The nationwide coronavirus lockdown has badly hit apple farmers in Jammu and Kashmir. As the farmers are not finding market for their produce, over three million cartons of apples are lying in cold storage.

They are rather paying Rs 35 per box per month as storage charge, and Rs 100 as packing and grading fee to save their produce from rotting. They fear incurring more loses than the value of their produce if lockdown continues as there are no buyers due to the market conditions.

The lockdown has added to their already existing problems. They had faced a complete shutdown announced by the centre last year when Article 370 was revoked. As they began operating later, their truckers were attacked by terrorists. Several truckers and apple traders were killed as part of a terror campaign to prevent apples from Kashmir to be transported to mandis outside the Union Territory.
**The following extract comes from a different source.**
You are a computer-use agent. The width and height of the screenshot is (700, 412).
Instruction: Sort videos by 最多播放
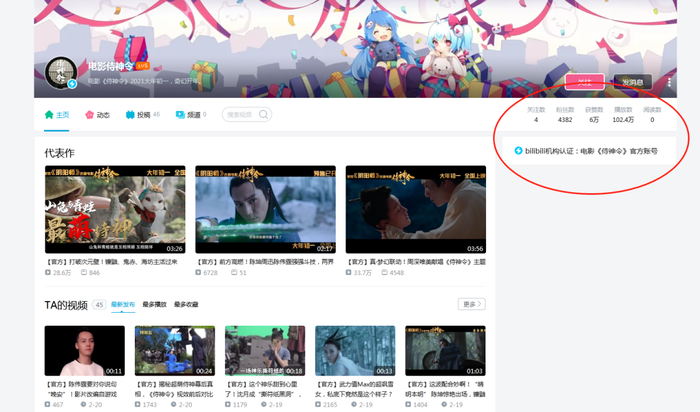pyautogui.click(x=154, y=304)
“Last year I fetched around Rs 1200-1300 a box. Today, we are not even getting Rs 500 for the same,” said Nazir Ahmad, a farmer from Pulwama.

“Normally apple traders from different mandis of the country would come here. Now, no one is coming to buy apple,” he said.

The farmers say the lockdown has broken the supply chain.

Activities like transportation, finding market, price bargaining have taken a severe hit. Only a government bailout can help, they say.

“The apple industry is in shambles after the August 5 situation. Many of us decided to keep our produce in cold storage and sell it once the situation is better. Destiny had something different in store. We had never thought when we sell the apple, there would be a pandemic crisis across the world,” said Shakoor Ahmad, a grower.

At Lassipora, Pulwama, the largest cluster of apple cold storage facility in India, officials urge the government to announce incentives.

“If the government announces some incentives, like relaxation in interests, electricity charges, we can pass it on to growers, and they can be saved from paying for cold storage,” Farooq Ahmed, the cold storage manager, said.

The labourers from other parts of the country are stranded here. They are provided with COVID-19 protection kits, food and wages. “We are getting wages and food. We don’t face any problem here,” said a worker from Uttar Pradesh.

Kashmir produces 22 lakh metric ton of apple every year which is over 70 per cent of the country’s total production.